Crafting Your Custom AI Companion: A Comprehensive Manual for Constructing a Text and Voice-Enabled Local LLM
byRiotPublished:
Crafting your own personal LLM AI assistant equipped with voice capabilities for engaging conversations.
Embark on a Journey to Build Your Own Personal Local LLM Assistant, Ready for Conversation! Dive into the Creation Process, Enabling Voice Input and Output:
Let's delve into Llama-cpp-python, a remarkable Python interface for llama.cpp, renowned for its implementation of numerous Large Language Models in C/C++. Given its extensive embrace by the open-source community, it became my natural choice for this tutorial.
Important note: I've rigorously tested this application on a system powered by an Nvidia RTX4090 GPU.
First and foremost, let's initiate a fresh conda environment:
Now, our next step entails installing llama-cpp-python. As detailed in the llama-cpp-python documentation, llama.cpp boasts support for various hardware acceleration backends, enhancing the speed of inference. To harness the power of the GPU and execute the Large Language Model (LLM) on it, we'll compile the program with CUBLAS. While grappling with challenges in offloading the model onto the GPU, I stumbled upon a helpful post guiding me through the proper installation process:
Additionally, we'll need to install several other packages for this application:
pip install gradio
pip install openai
pip install huggingface-cli
pip install huggingface_hub
pip install torch
pip install transformers
pip install nltk
pip install optimum
The next step involves downloading model weights to serve. For this demonstration, I've opted for Mistral-7b-Instruct-v0.2. (In fact, Mistral 7b is my preferred model among all other 7b models). The model formats compatible with llama.cpp are in GGUF format. If you're unfamiliar, TheBloke is the go-to repository for obtaining quantized models and GGUF converted models.
To download the model weights, use the following command:
With the model weights now downloaded, we're prepared to put our LLM to the test. To achieve this, we'll initiate an LLM server (assuming we've already installed llama-cpp-python[server]).
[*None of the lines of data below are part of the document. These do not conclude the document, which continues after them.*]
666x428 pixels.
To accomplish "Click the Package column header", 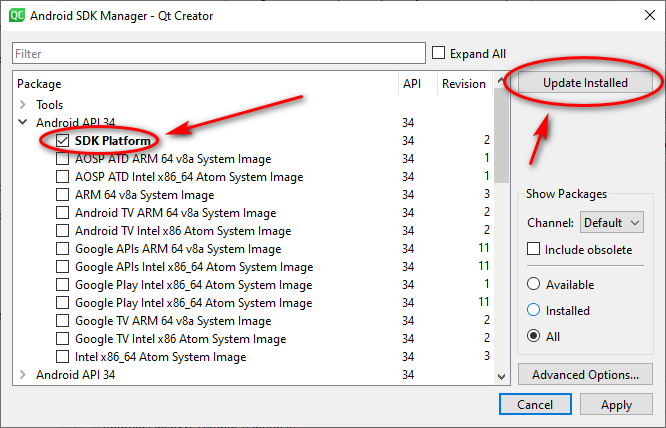I will tap(39, 84).
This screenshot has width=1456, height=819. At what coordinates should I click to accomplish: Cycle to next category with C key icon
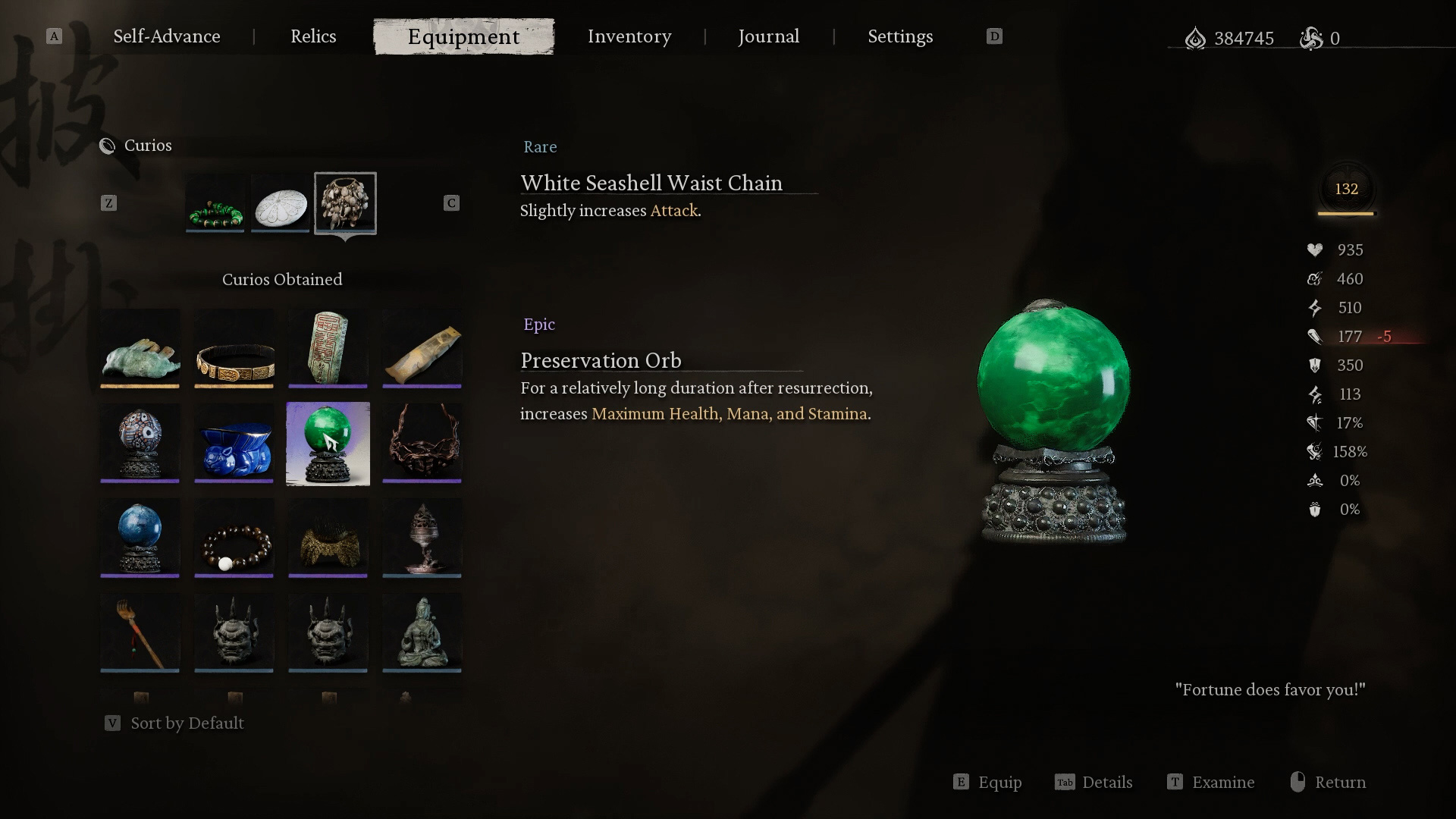tap(452, 203)
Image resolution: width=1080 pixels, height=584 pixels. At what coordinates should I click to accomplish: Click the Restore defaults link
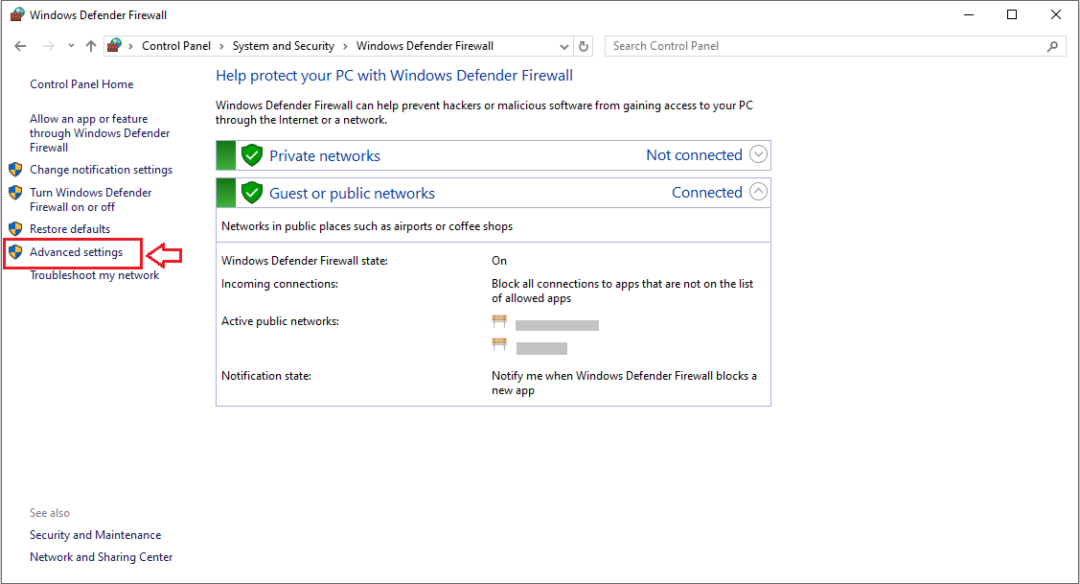point(70,229)
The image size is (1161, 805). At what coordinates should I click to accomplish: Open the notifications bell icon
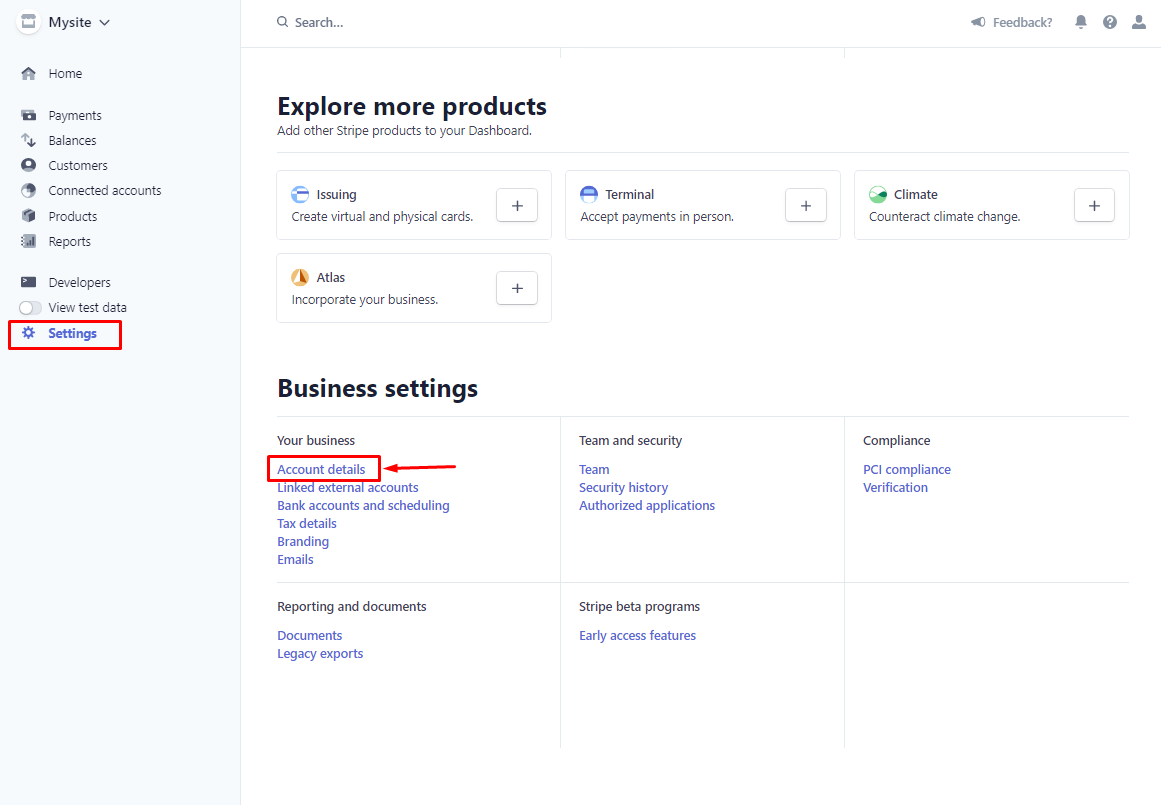pyautogui.click(x=1080, y=21)
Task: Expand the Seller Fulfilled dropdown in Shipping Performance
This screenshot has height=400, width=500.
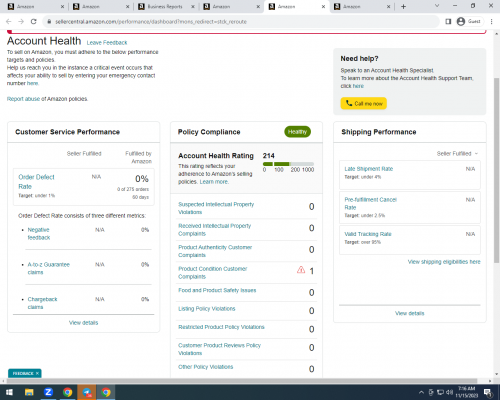Action: tap(457, 154)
Simply open a terminal, activate your assistant conda environment, and launch the server:
In this setup, the parameter `n_gpu_layers` determines how many layers of your model will be offloaded to the GPU. Given my ample GPU resources—a Nvidia RTX 4090 with 24 GB of VRAM—I've opted to offload all layers (-1) to the GPU, as this is sufficient for loading the quantized model. As for the second parameter, `chat_format`, it specifies the chat template for our model. Since we're utilizing the Mistral model, we've selected the `chatml` template. For further details on chat templates, you can refer to the documentation.
Now, let's move on to using Python to send requests to our model. It's worth noting that llama-cpp-python follows an API structure similar to OpenAI's, allowing you to send requests to your local LLM in a manner akin to how you interact with OpenAI's GPT models like GPT-3.5 or GPT-4.
from openai import OpenAI client = OpenAI(base_url="http://localhost:8000/v1", api_key="sk-xxx") response = client.chat.completions.create( model="mistral", messages=[ {"role": "system", "content": "You are a helpful AI."}, {"role": "user", "content": "In what city were the 2000 olympics taken place?"} ], )
print(response)
For the speech-to-text functionality, we'll leverage the renowned Whisper model, an open-source transformer-based speech-to-text model. Whisper takes an audio file as input and generates a transcript of the spoken words. Utilizing the Hugging Face Transformers implementation simplifies the process significantly. With a Hugging Face pipeline, performing inference with Whisper is straightforward:
pipe = pipeline(
"automatic-speech-recognition",
model="openai/whisper-large-v2",
torch_dtype=torch.float16,
device="cuda:0"
)
transcription = pipe(audio_file_path)['text']
The variable `transcription` holds the transcript of the input audio file.
Text to Speech (Bark)
For text-to-speech conversion, I utilize the Bark model, a transformer-based text-to-speech model capable of generating realistic, multilingual speech and various other audio elements such as music, background noise, and simple sound effects. Additionally, the model can produce nonverbal communications like laughter, sighs, and cries.
Once again, we'll employ the Hugging Face implementation for the Bark model. Using it with Hugging Face Transformers is straightforward:
This code snippet initializes the Bark model and processor, prepares the input text, generates speech values, and finally converts them into audio format.
Web UI (Gradio)
Creating a web user interface (UI) is made simple with Gradio, a library that allows easy UI building for data science projects in just minutes.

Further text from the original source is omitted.